Saved data entries:
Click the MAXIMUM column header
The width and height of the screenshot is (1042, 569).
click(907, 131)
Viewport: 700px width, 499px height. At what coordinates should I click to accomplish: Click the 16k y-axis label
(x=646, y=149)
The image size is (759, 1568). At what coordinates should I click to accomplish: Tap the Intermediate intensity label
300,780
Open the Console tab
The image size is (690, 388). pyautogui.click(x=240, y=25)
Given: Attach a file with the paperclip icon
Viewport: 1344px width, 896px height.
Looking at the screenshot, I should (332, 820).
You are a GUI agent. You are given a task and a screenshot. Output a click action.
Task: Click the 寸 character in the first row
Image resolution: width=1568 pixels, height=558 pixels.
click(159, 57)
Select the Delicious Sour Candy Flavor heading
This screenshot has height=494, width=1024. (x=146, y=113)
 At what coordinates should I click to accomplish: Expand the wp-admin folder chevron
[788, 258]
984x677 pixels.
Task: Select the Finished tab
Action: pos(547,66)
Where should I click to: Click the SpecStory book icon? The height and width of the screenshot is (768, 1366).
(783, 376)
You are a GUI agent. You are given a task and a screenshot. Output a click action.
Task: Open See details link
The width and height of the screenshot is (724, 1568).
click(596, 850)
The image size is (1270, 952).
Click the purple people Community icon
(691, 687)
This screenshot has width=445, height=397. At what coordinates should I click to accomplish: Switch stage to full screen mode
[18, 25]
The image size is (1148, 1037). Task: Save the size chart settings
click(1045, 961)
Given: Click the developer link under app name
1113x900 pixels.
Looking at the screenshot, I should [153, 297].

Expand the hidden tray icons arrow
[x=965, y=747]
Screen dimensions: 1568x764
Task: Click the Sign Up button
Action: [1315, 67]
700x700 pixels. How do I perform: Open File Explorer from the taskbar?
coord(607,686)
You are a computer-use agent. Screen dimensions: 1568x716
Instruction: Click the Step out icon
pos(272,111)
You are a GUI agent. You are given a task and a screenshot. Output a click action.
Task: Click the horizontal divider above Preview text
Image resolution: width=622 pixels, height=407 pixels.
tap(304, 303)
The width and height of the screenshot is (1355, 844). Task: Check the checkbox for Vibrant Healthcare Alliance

Assigned task:
Retype exactly the line with "Viewport: 1344px width, 896px height." and each line after it until the records end, and include no other line.

Answer box:
Viewport: 1344px width, 896px height.
Looking at the screenshot, I should (332, 820).
You are a GUI agent. You are given a task and a screenshot. Output a click action.
Task: Click the 寸 character in the first row
Image resolution: width=1568 pixels, height=558 pixels.
click(159, 57)
Select the Delicious Sour Candy Flavor heading
This screenshot has height=494, width=1024. (x=146, y=113)
 At what coordinates should I click to accomplish: Expand the wp-admin folder chevron
[788, 258]
984x677 pixels.
Task: Select the Finished tab
Action: pos(547,66)
Where should I click to: Click the SpecStory book icon? The height and width of the screenshot is (768, 1366).
(783, 376)
You are a GUI agent. You are given a task and a screenshot. Output a click action.
Task: Open See details link
The width and height of the screenshot is (724, 1568).
click(596, 850)
The image size is (1270, 952).
Click the purple people Community icon
(691, 687)
This screenshot has width=445, height=397. At what coordinates should I click to accomplish: Switch stage to full screen mode
[18, 25]
The image size is (1148, 1037). Task: Save the size chart settings
click(1045, 961)
Given: Click the developer link under app name
1113x900 pixels.
Looking at the screenshot, I should [153, 297].

Expand the hidden tray icons arrow
[x=965, y=747]
Screen dimensions: 1568x764
Task: Click the Sign Up button
Action: [1315, 67]
700x700 pixels. How do I perform: Open File Explorer from the taskbar?
coord(607,686)
You are a computer-use agent. Screen dimensions: 1568x716
Instruction: Click the Step out icon
pos(272,111)
You are a GUI agent. You are given a task and a screenshot. Output a click action.
Task: Click the horizontal divider above Preview text
Image resolution: width=622 pixels, height=407 pixels.
tap(304, 303)
The width and height of the screenshot is (1355, 844). Task: Check the checkbox for Vibrant Healthcare Alliance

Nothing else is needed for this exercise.